RATHER (deadpan): Democratic candidate Al Gore charged today that Republican George W. Bush's ambitious, fifty-state anti-ballistic missile defense plan was dangerous. (Cut to Letterman, rolling his eyes in an exaggerated, here-we-go-again manner. Titters from audience.)

RATHER (continuing, clearly irritated): Gore suggested the plan could lead the Chinese to build up their nuclear arsenal in order to overwhelm American defenses -- a result that, in a crisis, might lead Beijing to deliver a full scale barrage against American cities.

LETTERMAN: Hey, hold the MSG! (laughter) That's one case where I hope they DO get the wrong address or the wrong order! (more laughter) Speaking of home deliveries, Dan, those Chinese can be pretty -- shall we say -- unreconstructed.
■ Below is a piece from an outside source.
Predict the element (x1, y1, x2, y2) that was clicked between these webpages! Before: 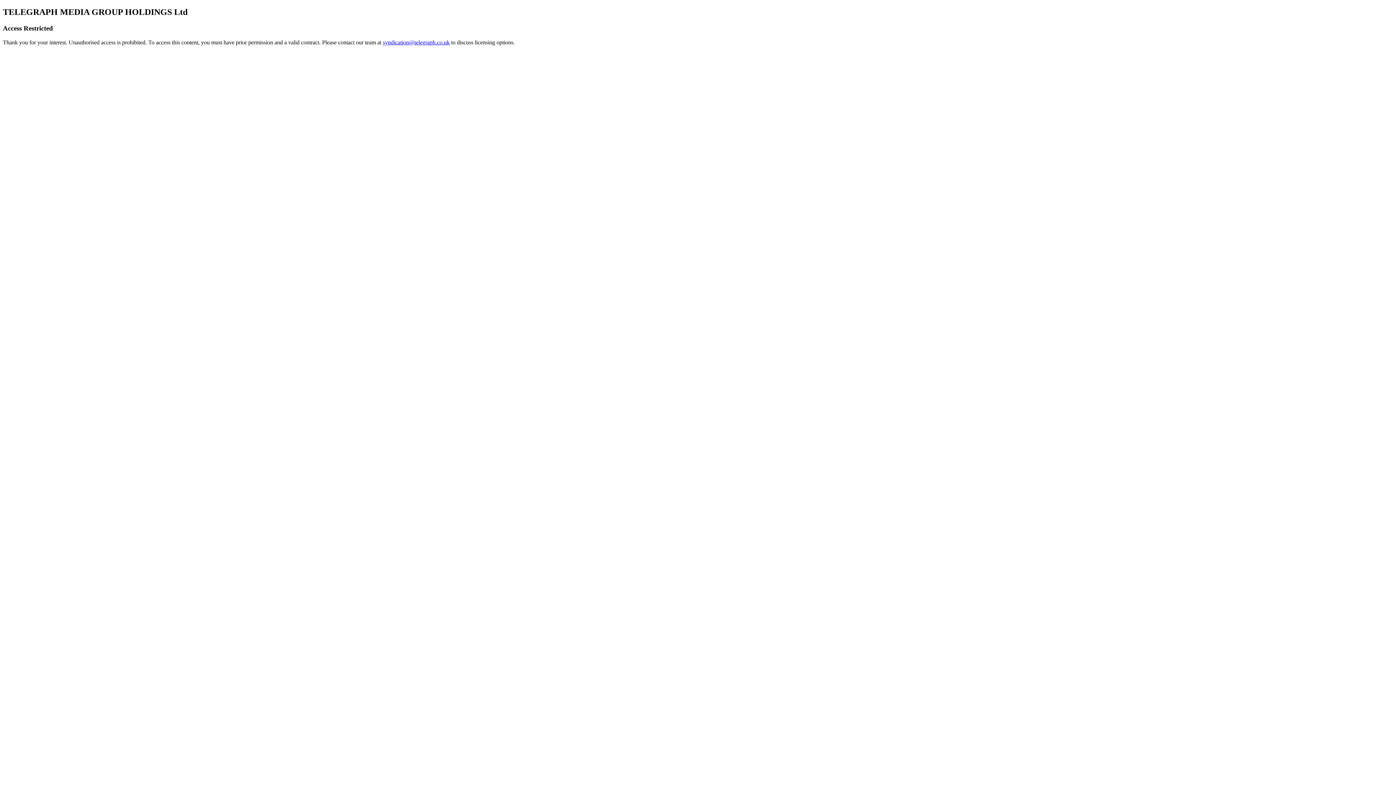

The fortune in my cookie the other night said, "Woman's mouth like twenty-four-hour restaurant: always open." (intense laughter)

RATHER (unsmiling): Which leads us to the gender gap in the presidential electorate. It seems, for the moment at least, to be shrinking. A Gallup poll released today . . . (Letterman rolls eyes) . . .

And so on.

Starcasts. An alternative to Letterman would be to replace Rather with a rotating ensemble of stars, coating the news pill with celebrity sweeteners like Sharon Stone. (Watch out, Leonardo!) We could push the celebrity journalist gambit a few moves further by reenacting the day's election events on our newscast, using actors as stand-ins for campaign figures. How about George Clooney as Bush and Woody Harrelson as Gore? Who knows, we might even sell the FCC on the idea that reenactment is a form of civic journalism that could reconnect millions of disaffected voters with the vital issues of the day -- thus fulfilling the public service requirements that stuck us with the dull, old news format in the first place.
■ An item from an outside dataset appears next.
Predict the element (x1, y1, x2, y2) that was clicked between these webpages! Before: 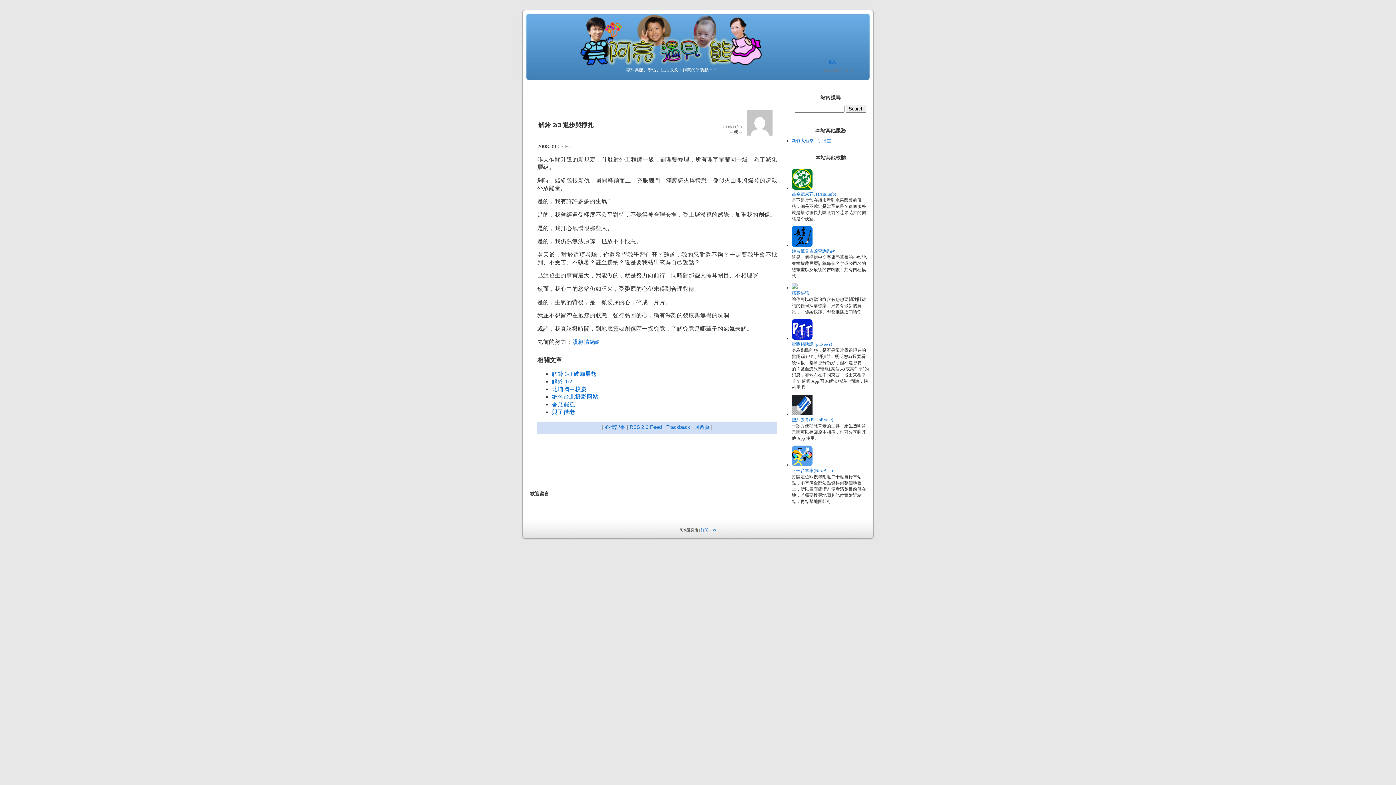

Mindbending. What about using cutting-edge technology to help solve our problem? We could pioneer "Subliminal Broadcasting" with a sub rosa news program that would run simultaneously with a popular show superimposed "on top" of it. The genius of this approach is that it allows us to transmit uninteresting but important public affairs material without driving the public to jazzier competitors. The subliminal report would educate the voter on an unconscious level with split-second bursts of political information that could not be detected by the naked eye.

As we work out the bugs, we should consider some less ambitious head-hunting. Could you feature a start-up CBS cable channel for insomniacs? With them we could turn the weakness of this year's political news into a strength. Campaign coverage, including detailed analysis of the candidates' tax and trade policies and extensive excerpts from their speeches, would be played all night on our new channel. Our promo campaign would encourage insomnia sufferers to put a TV in their bedroom and keep it tuned to the channel as they climb between the sheets. The sufferers would be all but guaranteed to nod off quickly for a good night's slumber, without the harmful side effects of barbiturates. They would awake not only more refreshed but better informed. We could call the new channel CBS Snooze. There is, of course, a precedent for this sleep-channel idea -- C-SPAN. But unlike it, ours will consult experts on sleep and sleep learning, and will thus be more deliberately, scientifically, and effectively soporific. That's our selling point. Still, we don't have Brian Lamb. Let's ink that baby!

Christopher Hanson, a contributng editor to cjr, teaches journalism at the University of Maryland. He worked for twenty years as a reporter in Washington, D.C.